By Matt Mueller Culture Editor Published Jan 06, 2020 at 9:29 AM

Awards season officially arrived Sunday night as celebs threw down alcohol, winners and hosts threw out profanities, and oh, that's right, the Hollywood Foreign Press Association threw out some trophies, too. It's the Golden Globes, baby, where logic and livers go to die!

By now you've probably already read who won the awards – "1917" won Best Drama, while "Once Upon a Time in Hollywood" won the most Globes on the night with three – but who cares about those winners and losers when there are REAL winners and losers to tally. Who's starting to compile their Oscar speech, and who's realizing they can probably stay home on Feb. 9? Who became a meme?
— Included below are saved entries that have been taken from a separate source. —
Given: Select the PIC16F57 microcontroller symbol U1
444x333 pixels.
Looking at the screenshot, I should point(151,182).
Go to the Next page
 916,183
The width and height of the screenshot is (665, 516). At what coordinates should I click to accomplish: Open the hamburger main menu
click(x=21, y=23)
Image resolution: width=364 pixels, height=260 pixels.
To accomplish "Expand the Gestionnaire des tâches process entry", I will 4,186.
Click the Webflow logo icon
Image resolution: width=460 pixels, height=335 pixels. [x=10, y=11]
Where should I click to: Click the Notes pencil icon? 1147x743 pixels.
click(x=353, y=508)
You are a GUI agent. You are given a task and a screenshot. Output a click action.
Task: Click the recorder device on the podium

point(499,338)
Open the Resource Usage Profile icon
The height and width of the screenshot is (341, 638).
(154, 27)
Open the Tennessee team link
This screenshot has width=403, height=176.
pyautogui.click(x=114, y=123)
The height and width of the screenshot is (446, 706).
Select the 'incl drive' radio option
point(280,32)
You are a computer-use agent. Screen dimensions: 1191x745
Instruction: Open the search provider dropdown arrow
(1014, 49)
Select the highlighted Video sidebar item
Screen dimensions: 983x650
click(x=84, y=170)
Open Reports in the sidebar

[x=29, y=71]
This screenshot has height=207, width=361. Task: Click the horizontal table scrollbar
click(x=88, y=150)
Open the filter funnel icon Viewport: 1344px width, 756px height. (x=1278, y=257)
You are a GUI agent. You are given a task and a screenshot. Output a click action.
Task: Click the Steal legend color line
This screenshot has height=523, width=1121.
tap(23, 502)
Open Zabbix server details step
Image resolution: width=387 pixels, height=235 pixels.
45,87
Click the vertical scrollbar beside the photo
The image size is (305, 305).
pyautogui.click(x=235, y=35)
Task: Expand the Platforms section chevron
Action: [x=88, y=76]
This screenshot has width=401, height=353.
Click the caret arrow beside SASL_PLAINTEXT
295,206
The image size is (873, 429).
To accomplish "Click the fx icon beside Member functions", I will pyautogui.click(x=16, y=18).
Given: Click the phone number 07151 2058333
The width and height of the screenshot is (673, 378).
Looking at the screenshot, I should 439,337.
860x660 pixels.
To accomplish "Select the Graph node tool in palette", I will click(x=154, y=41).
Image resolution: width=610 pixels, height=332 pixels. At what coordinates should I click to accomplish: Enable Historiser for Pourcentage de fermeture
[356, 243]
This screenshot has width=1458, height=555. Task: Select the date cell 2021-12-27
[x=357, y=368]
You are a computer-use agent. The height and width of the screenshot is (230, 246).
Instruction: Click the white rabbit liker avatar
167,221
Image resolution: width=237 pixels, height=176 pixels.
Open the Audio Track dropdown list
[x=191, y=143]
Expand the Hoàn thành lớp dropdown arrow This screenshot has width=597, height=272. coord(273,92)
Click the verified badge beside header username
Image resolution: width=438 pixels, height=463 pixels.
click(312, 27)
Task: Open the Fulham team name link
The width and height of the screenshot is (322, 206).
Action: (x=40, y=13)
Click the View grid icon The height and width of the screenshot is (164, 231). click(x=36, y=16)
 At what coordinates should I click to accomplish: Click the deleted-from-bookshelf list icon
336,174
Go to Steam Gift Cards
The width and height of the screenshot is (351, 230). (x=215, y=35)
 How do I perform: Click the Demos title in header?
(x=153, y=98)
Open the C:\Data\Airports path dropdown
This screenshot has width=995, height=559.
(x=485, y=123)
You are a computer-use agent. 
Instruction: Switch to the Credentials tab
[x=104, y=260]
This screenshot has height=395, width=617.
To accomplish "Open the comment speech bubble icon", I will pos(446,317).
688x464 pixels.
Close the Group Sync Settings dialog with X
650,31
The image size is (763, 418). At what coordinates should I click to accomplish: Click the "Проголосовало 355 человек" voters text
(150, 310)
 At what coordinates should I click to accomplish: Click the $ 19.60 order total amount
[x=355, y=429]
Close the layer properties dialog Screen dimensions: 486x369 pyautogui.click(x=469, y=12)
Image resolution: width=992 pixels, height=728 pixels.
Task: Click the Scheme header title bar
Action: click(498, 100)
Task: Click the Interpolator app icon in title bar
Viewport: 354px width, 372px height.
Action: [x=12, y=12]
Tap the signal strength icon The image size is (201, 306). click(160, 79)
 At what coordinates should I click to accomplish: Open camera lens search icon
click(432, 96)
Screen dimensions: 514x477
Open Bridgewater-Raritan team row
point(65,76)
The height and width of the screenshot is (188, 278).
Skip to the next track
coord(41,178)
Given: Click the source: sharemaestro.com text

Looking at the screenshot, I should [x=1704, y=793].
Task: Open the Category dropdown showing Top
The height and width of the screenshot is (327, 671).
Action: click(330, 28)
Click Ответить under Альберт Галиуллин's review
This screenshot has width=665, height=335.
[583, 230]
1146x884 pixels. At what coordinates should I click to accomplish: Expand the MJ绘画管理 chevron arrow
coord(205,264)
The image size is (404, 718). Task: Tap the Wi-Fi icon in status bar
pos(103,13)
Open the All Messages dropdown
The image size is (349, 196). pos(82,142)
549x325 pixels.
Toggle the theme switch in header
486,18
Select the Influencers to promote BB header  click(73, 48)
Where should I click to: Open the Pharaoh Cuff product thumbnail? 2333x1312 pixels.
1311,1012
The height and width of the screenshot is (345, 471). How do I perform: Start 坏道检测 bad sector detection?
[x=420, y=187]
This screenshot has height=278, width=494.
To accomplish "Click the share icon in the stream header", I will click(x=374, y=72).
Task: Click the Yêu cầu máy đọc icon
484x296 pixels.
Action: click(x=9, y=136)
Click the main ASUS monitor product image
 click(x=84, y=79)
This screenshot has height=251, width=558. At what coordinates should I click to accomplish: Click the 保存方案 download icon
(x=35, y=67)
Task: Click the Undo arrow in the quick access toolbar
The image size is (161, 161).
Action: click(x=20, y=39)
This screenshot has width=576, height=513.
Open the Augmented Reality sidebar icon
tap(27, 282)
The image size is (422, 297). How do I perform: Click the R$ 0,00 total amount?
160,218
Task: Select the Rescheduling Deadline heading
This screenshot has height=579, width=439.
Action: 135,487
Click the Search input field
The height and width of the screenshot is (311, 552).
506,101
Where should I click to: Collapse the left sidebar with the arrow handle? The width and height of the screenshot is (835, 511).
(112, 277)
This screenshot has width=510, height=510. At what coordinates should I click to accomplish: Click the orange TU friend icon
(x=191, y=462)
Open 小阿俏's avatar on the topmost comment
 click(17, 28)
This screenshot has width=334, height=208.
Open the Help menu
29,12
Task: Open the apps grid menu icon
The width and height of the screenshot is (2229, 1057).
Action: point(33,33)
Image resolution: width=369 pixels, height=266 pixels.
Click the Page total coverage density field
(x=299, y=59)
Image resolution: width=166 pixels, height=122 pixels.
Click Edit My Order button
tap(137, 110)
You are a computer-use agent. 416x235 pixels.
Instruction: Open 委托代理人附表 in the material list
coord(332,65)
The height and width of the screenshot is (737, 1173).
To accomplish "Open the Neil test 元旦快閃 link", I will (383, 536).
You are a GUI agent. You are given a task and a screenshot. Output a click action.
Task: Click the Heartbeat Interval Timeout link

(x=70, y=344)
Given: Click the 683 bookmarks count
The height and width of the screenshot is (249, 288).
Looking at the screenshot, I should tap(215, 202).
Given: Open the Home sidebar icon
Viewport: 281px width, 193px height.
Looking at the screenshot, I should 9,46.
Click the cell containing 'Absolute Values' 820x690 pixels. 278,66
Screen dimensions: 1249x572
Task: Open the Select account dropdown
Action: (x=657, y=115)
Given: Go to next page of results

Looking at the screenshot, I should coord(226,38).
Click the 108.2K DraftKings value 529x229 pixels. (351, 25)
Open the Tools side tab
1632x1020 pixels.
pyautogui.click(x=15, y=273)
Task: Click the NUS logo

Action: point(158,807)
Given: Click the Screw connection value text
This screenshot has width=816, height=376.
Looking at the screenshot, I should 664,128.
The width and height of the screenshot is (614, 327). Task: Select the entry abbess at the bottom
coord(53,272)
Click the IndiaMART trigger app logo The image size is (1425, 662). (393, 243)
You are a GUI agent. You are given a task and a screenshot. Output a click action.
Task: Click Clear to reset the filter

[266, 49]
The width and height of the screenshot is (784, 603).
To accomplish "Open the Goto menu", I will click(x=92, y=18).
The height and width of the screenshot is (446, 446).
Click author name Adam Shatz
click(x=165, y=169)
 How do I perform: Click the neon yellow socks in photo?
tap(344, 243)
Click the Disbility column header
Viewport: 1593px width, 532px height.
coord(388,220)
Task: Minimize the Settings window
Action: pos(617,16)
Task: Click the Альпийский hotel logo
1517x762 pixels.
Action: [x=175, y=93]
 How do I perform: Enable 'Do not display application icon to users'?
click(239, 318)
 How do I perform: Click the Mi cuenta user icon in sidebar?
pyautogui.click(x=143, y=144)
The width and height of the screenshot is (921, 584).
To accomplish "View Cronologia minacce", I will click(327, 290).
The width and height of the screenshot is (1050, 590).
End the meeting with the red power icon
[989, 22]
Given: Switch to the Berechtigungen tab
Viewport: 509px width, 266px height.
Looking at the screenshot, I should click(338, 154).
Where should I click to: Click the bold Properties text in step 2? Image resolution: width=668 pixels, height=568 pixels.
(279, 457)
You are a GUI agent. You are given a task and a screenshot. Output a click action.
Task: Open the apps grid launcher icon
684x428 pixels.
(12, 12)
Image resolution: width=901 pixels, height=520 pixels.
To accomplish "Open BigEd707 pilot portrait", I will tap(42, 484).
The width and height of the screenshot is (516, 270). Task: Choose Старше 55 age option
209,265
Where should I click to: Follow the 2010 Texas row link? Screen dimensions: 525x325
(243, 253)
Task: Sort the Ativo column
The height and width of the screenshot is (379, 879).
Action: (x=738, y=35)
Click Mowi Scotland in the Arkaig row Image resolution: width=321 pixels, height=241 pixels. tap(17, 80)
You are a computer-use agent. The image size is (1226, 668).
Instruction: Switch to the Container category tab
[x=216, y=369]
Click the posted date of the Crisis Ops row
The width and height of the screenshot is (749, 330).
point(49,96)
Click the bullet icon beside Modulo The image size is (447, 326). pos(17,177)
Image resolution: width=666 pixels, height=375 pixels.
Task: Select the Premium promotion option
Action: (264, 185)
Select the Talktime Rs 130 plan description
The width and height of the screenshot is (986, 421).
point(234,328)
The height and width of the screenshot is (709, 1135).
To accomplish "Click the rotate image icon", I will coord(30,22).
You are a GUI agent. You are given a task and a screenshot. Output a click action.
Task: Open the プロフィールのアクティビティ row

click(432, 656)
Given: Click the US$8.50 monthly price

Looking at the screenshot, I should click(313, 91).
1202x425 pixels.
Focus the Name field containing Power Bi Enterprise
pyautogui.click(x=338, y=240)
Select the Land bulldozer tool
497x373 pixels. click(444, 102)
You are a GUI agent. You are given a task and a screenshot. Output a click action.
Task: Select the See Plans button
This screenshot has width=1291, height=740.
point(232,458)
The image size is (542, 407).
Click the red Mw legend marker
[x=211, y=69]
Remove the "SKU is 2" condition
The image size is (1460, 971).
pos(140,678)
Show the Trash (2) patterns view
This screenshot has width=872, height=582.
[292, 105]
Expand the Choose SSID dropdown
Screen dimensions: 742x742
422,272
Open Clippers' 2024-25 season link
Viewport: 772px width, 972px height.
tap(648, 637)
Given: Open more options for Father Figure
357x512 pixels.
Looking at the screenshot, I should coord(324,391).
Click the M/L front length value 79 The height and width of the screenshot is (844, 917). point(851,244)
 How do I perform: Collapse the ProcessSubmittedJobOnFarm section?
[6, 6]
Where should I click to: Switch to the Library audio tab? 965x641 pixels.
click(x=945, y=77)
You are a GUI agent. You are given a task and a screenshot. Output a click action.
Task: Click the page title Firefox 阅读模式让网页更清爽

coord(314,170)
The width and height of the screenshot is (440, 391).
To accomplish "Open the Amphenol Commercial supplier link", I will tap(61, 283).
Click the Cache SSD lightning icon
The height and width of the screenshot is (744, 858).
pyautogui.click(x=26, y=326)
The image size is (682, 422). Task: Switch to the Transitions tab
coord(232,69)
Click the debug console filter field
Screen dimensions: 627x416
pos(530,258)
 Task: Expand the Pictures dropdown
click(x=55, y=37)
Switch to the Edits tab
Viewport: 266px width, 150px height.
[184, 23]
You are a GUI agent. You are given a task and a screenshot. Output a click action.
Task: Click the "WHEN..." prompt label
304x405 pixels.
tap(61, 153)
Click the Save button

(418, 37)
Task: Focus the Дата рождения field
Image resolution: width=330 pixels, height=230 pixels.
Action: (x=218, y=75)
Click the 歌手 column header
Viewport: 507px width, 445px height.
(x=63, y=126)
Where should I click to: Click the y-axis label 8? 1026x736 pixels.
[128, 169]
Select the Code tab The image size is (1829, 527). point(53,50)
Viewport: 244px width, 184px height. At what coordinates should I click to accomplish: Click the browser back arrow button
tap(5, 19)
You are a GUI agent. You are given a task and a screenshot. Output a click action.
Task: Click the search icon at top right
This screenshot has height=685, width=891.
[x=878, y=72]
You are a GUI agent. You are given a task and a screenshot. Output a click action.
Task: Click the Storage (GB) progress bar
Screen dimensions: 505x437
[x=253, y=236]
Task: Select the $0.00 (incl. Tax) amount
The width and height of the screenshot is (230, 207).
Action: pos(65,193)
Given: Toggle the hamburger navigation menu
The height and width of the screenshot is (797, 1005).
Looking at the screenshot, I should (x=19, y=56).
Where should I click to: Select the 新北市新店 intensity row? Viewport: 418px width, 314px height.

What TV show that you've never heard of do you need to start acting like you saw months ago before it was cool? ("'Ramy?' Psh, I watched that; way to keep up with the times – and no, actually don't ask me what it's about.") And wait, what does Tom Hanks' son Chet sound like?

Huh. Well, while we all process that, let's also process but the real winners and losers from the 2020 Golden Globes.

Winner: The release strategy for "1917"

"1917" is apparently the best movie that pretty much nobody can see. Despite weeks of advertisements during every commercial break, Sam Mendes' one-take war movie still isn't out in wide release. It sure felt like Universal was wasting the movie's buzz, getting audiences excited to see a movie only to annoyingly discover it wasn't available anywhere. 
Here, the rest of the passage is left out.